Mary Travers Sings
December 28, 2009
A few days ago I wandered into the Internet searching for something I can’t remember and is anyway irrelevant since nameless subjects flowed into each other forming a serendipitous road that led to a 1963 photo of Mary Travers singing beside a video link to “If I Had a Hammer.” I’d heard the studio version of the song many times on radio in the 1960s but only rarely since. As one quickly conquered and still captivated by the rock ‘n’ roll revolution, I was only mildly curious when clicking to reacquaint myself with this President Kennedy-era folk hit by Peter, Paul, and Mary. I may have been unlucky. Mary’s performance at the Newport Folk Festival blew me into fantasy land from which I won’t be able to entirely escape until early January when I return to my modest stage, teaching English to dozens of appreciative adults who’ll turn my thoughts outward.

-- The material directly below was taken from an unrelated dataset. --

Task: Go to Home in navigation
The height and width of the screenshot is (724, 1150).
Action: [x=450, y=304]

How did Mary Travers enchant me from a 1963 night? Imagine a leading lady at her most beautiful, a social activist at her most dynamic, a great vocalist at the pinnacle. All coalesce when Peter, Paul, and Mary return for their encore. Tall, angular Paul Stookey is on the left and short Peter Yarrow stands to the right. Both men are goateed and armed with acoustic guitars. In the center, framed by two large microphones, like bull horns connected by a head, stands blonde Mary. From the first words, “If I had a hammer,” her angelic voice soars, and as she sings “I’d hammer in the morning” and “hammer in the evening” and “hammer out love between my brothers and my sisters,” the power of her words and her presence grows, and in perfect harmony with Peter and Paul she promises, “If I had a bell, I’d ring it in the morning…I’d ring it in the evening…All over this land.”

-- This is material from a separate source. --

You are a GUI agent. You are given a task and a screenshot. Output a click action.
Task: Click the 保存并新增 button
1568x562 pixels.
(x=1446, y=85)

About a minute in, Mary is possessed, shaking her blonde mane as she declares, “If I had a song….I’d sing out danger, I’d sing out a warning…All over this land.” Releasing words through a large and sensuous mouth, she pounds and caresses listeners through the climax, “It’s the hammer of justice, It’s the bell of freedom, It’s the song about love between my brothers and my sisters, All over this land.”

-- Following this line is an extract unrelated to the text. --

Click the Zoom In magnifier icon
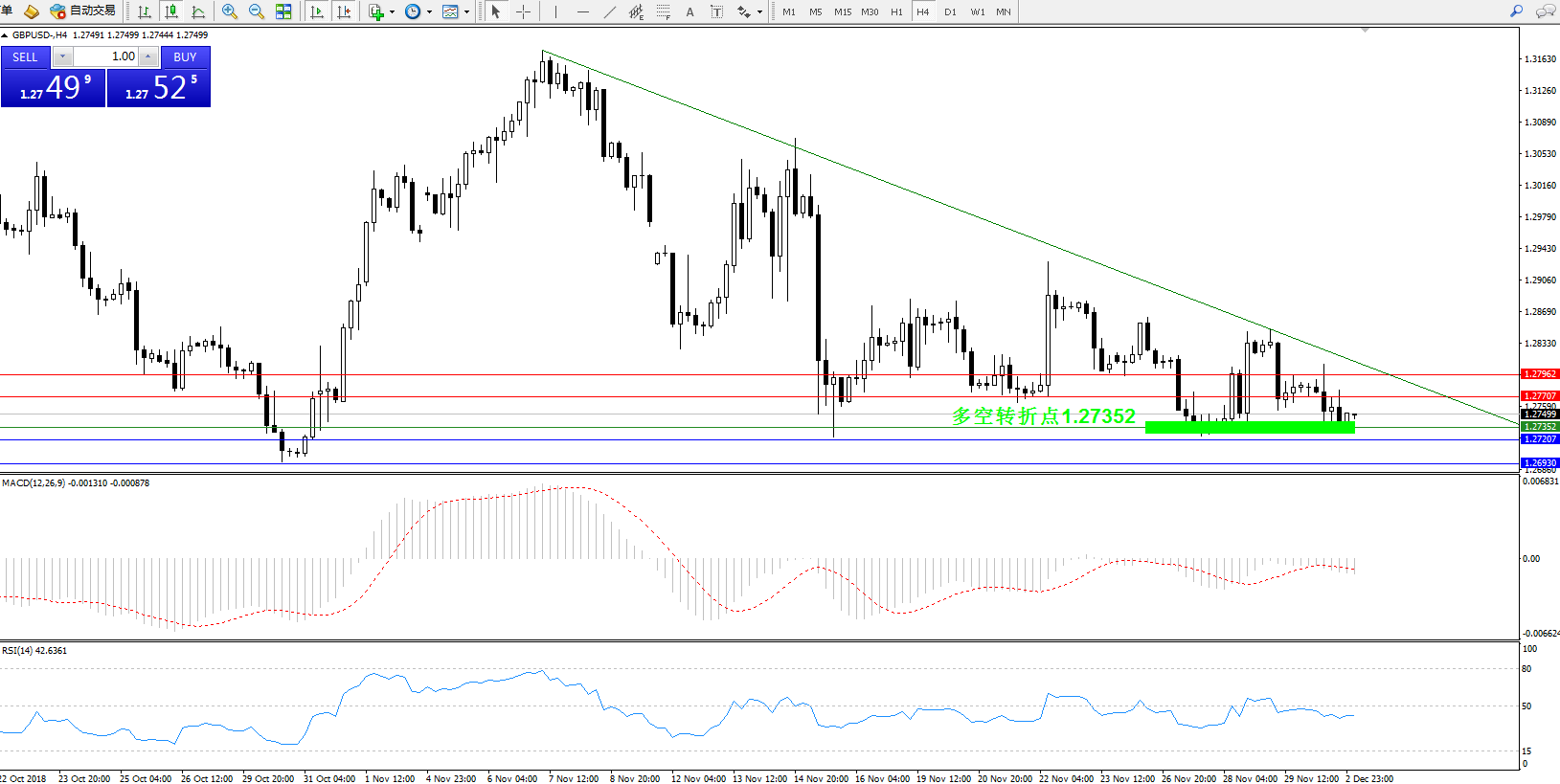 (x=230, y=11)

Thousands in the audience must have wanted to meet Mary Travers after this performance, to feel her energy a foot away, and millions around the nation and world feel the same listening to the group’s many classic songs, and are saddened she died in September after several years battling leukemia. She was seventy-two.
Editorial note: Peter, Paul, and Mary sang “If I Had a Hammer” at the 1963 “March on Washington” civil rights rally before more than two hundred thousand people. Mary said she was close to Martin Luther King as he delivered his immortal “I Have a Dream” speech, and that King had earlier held her three-year old daughter on his lap. Words and music to “If I Had a Hammer” were written by Lee Hay and Pete Seeger.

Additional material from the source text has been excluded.